• _O QUE FAZER_: Troque "screenshot" por "image" em todos os dados abaixo, sem alterar mais nada. Reproduza-os sem as imagens.

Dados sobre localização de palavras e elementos
★ ★ ★ ★ ★

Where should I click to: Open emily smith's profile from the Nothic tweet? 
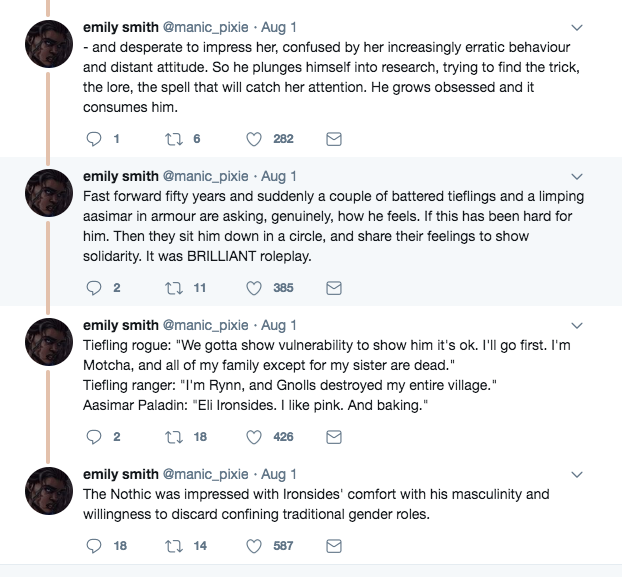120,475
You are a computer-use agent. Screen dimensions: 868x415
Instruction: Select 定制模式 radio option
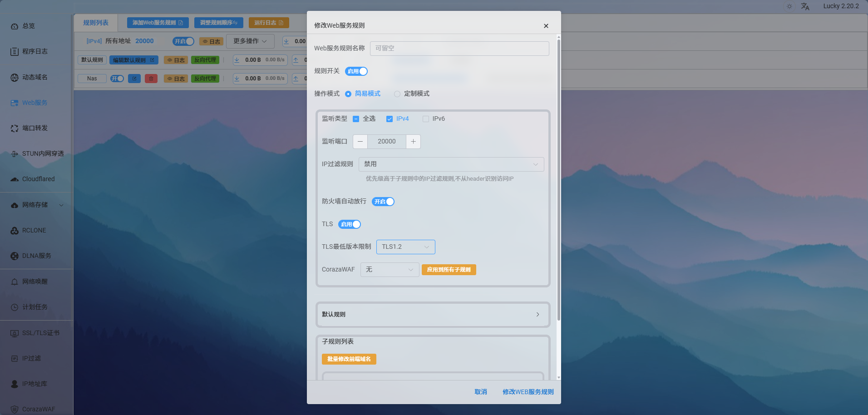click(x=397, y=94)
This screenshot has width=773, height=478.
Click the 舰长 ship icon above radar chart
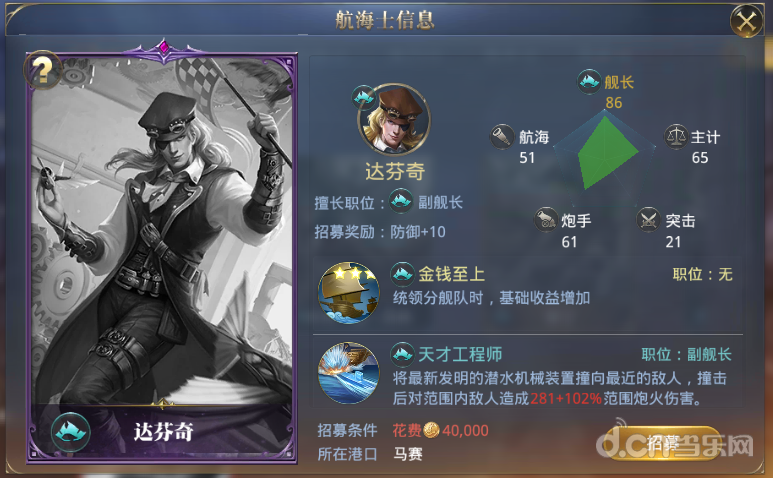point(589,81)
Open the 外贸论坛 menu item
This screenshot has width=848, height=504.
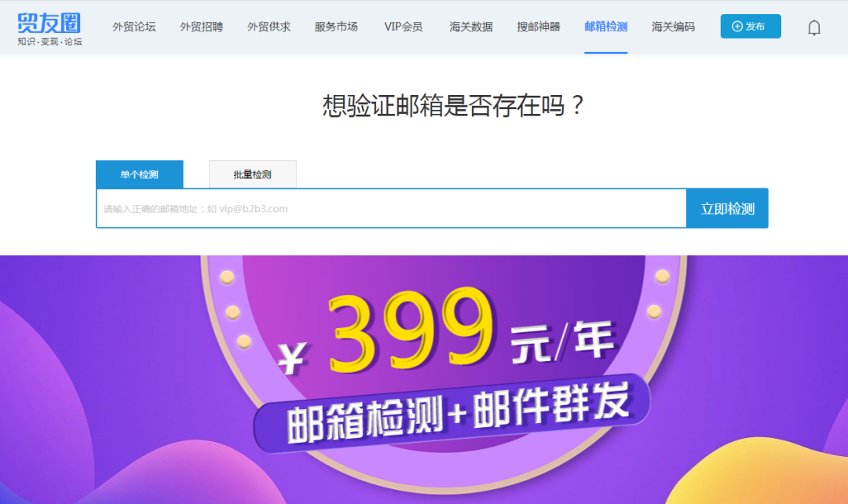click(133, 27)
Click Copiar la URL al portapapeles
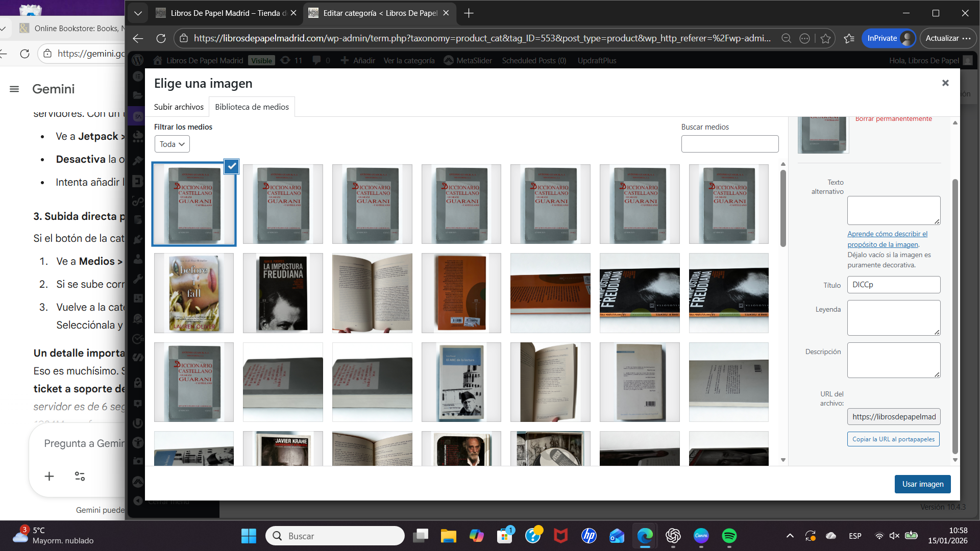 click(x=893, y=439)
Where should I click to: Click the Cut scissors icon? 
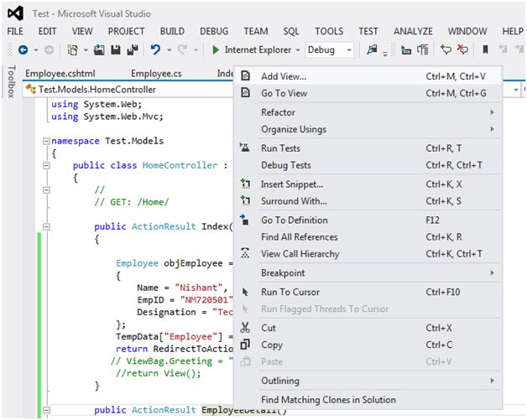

★ ★ ★ ★ ★

• _RESPOSTA_:
Where should I click to: Open emily smith's profile from the Nothic tweet? 
120,475
You are a computer-use agent. Screen dimensions: 868x415
Instruction: Select 定制模式 radio option
click(x=397, y=94)
This image has width=773, height=478.
Click the 舰长 ship icon above radar chart
point(589,81)
Open the 外贸论坛 menu item
This image has width=848, height=504.
click(133, 27)
Click Copiar la URL al portapapeles
 click(x=893, y=439)
Where should I click to: Click the Cut scissors icon? 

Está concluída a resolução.